In the IVG model, when equities delivered negative returns, the optimal infrastructure allocation increased to 47% - a move that reduced overall portfolio risks by as much as 20%, with no impact on returns.

The implication is that infrastructure could provide better diversification than real estate in periods of volatility, despite lower returns.

"Simultaneous inclusion of both assets in particular result in an attractive risk/return profile, including in times of macroeconomic uncertainty," the report said.

Researchers at the property company found no positive correlation between infrastructure and any other asset class, though it did acknowledge a "certain correspondence" with money market securities.

"This result demonstrates that, particularly for investors wishing to protect the portfolio from losses in value during phases of macroeconomic uncertainty, infrastructure represents an attractive investment option should be added to the portfolio," the report said.

Despite its low risk of loss and expected loss as measured by the value-at-risk ratio, infrastructure is unlikely to contribute significantly to overall portfolio performance, generating an average annual return of 4.15%, according to IVG.

However, returns on infrastructure increased in comparison with other asset classes the longer the investment was held as a result of decreased transaction costs and low probability of loss.
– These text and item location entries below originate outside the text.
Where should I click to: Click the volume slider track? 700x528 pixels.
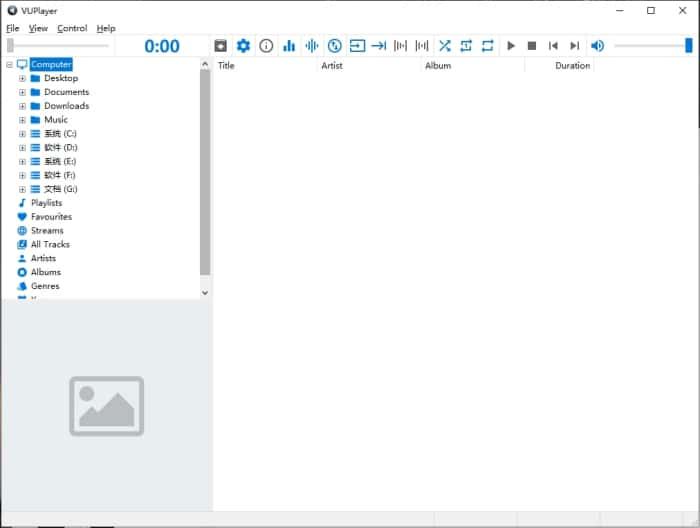click(x=650, y=46)
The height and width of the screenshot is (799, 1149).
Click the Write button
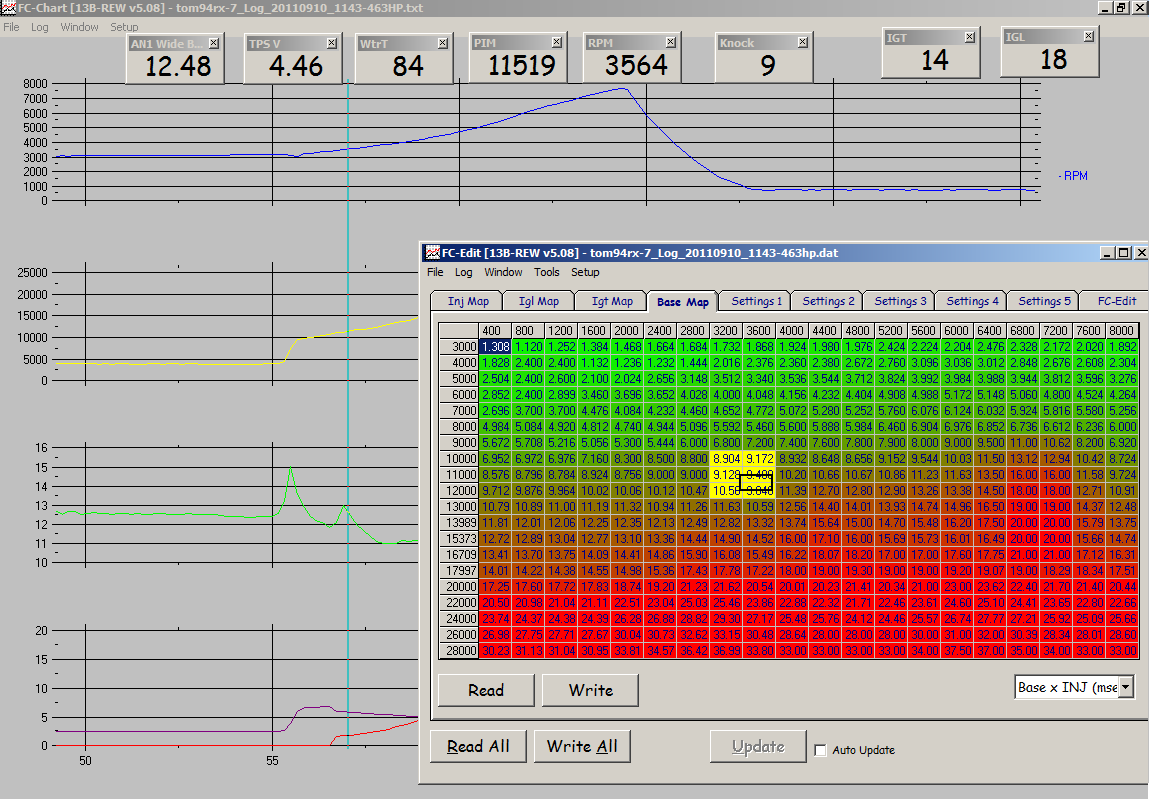(590, 690)

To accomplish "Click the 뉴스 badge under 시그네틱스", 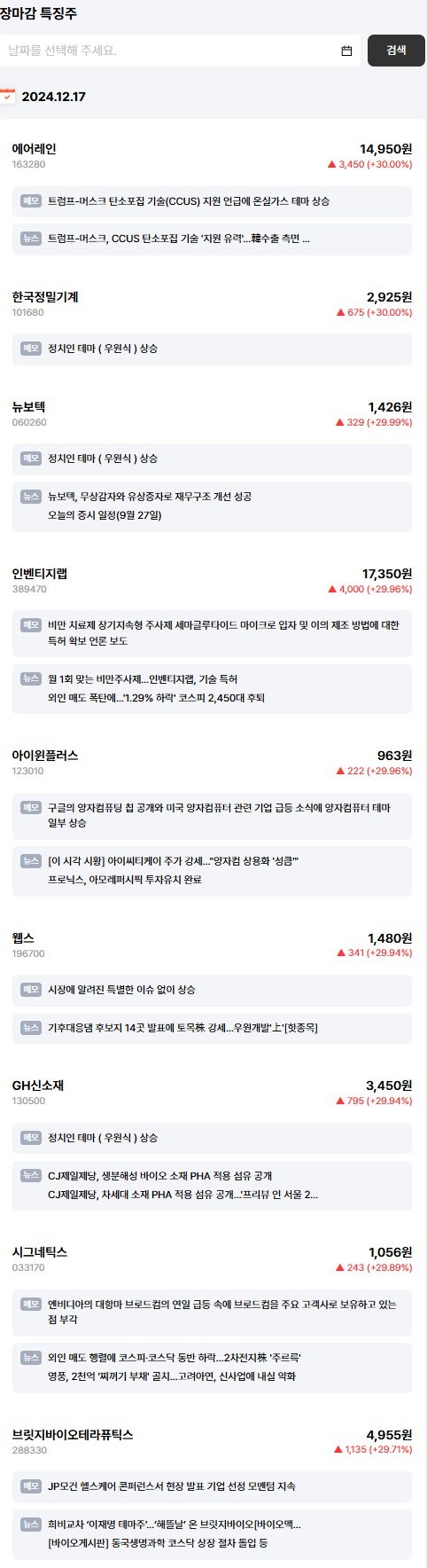I will [x=31, y=1358].
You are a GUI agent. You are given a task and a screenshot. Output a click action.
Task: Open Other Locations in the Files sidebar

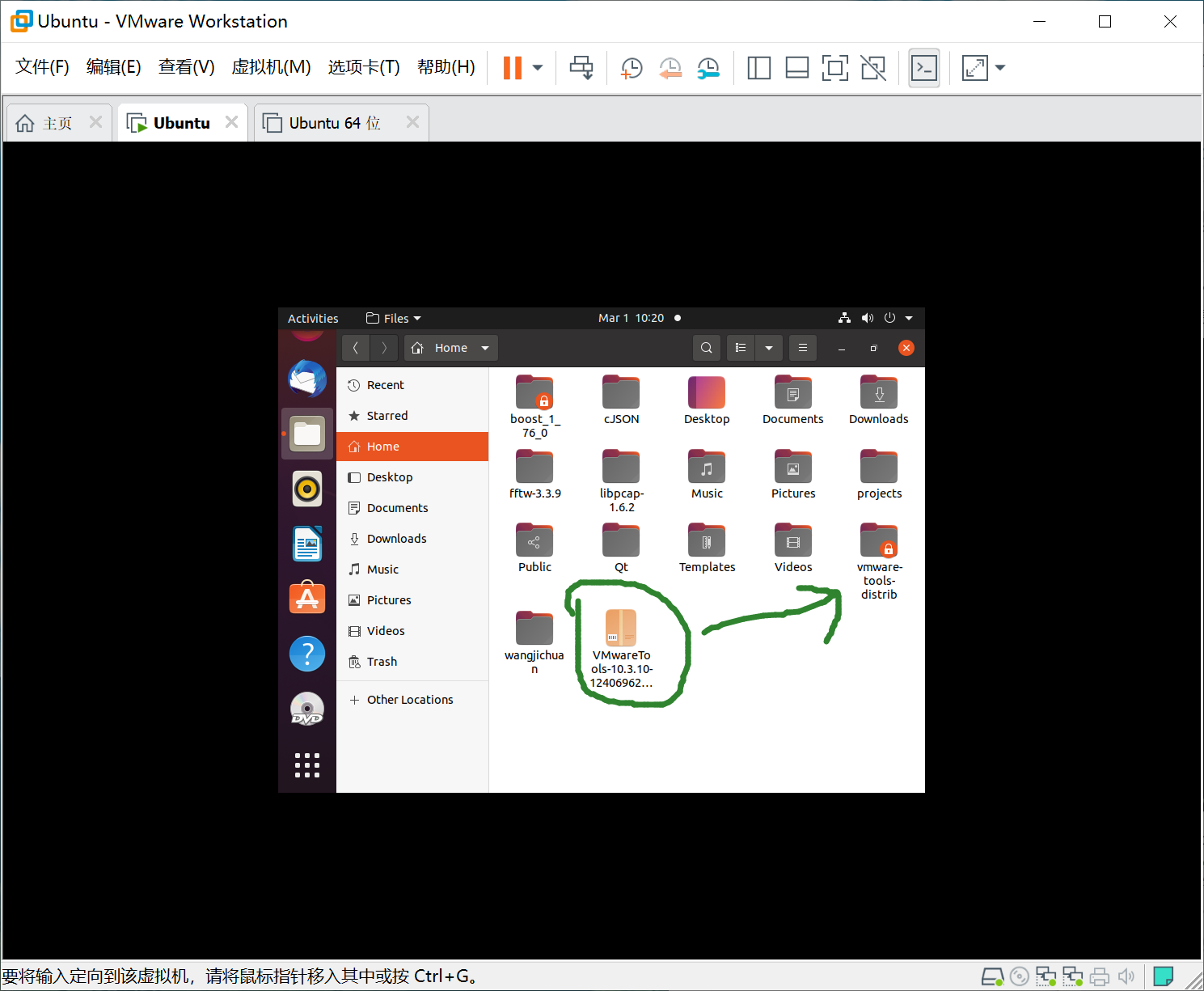[x=410, y=699]
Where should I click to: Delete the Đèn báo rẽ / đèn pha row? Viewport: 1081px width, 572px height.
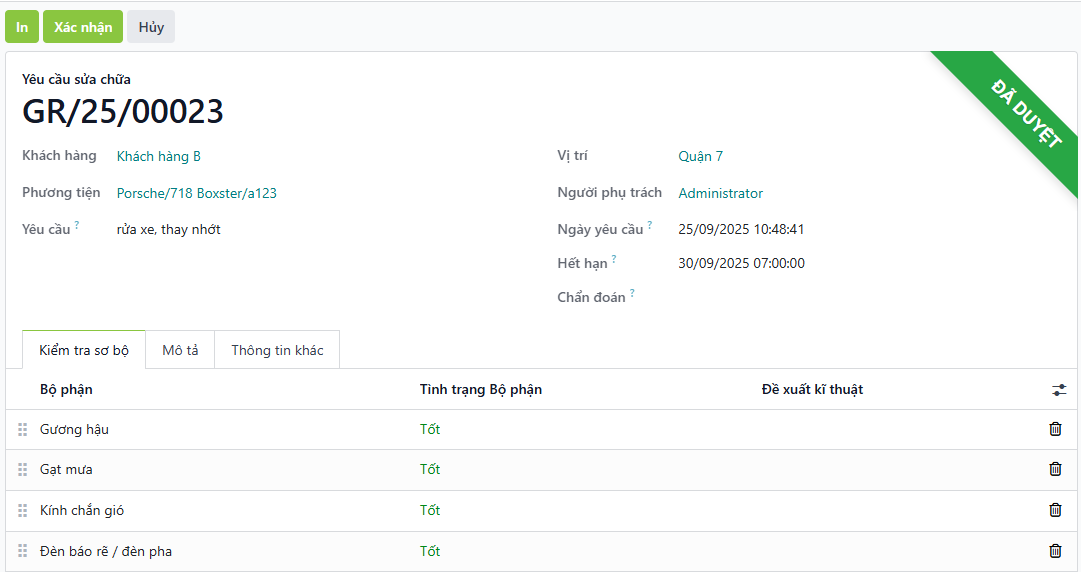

Although there is "no definitive" optimal allocation - because it would depend on variables including the definition of risk, the required return and the investment horizon - IVG said pension funds should boost their allocations to infrastructure to as much as 20% from their current average allocation of 4%.

"In the majority of cases," the paper said, "the theoretical allocation is significantly higher than the level currently seen in most institutional portfolios."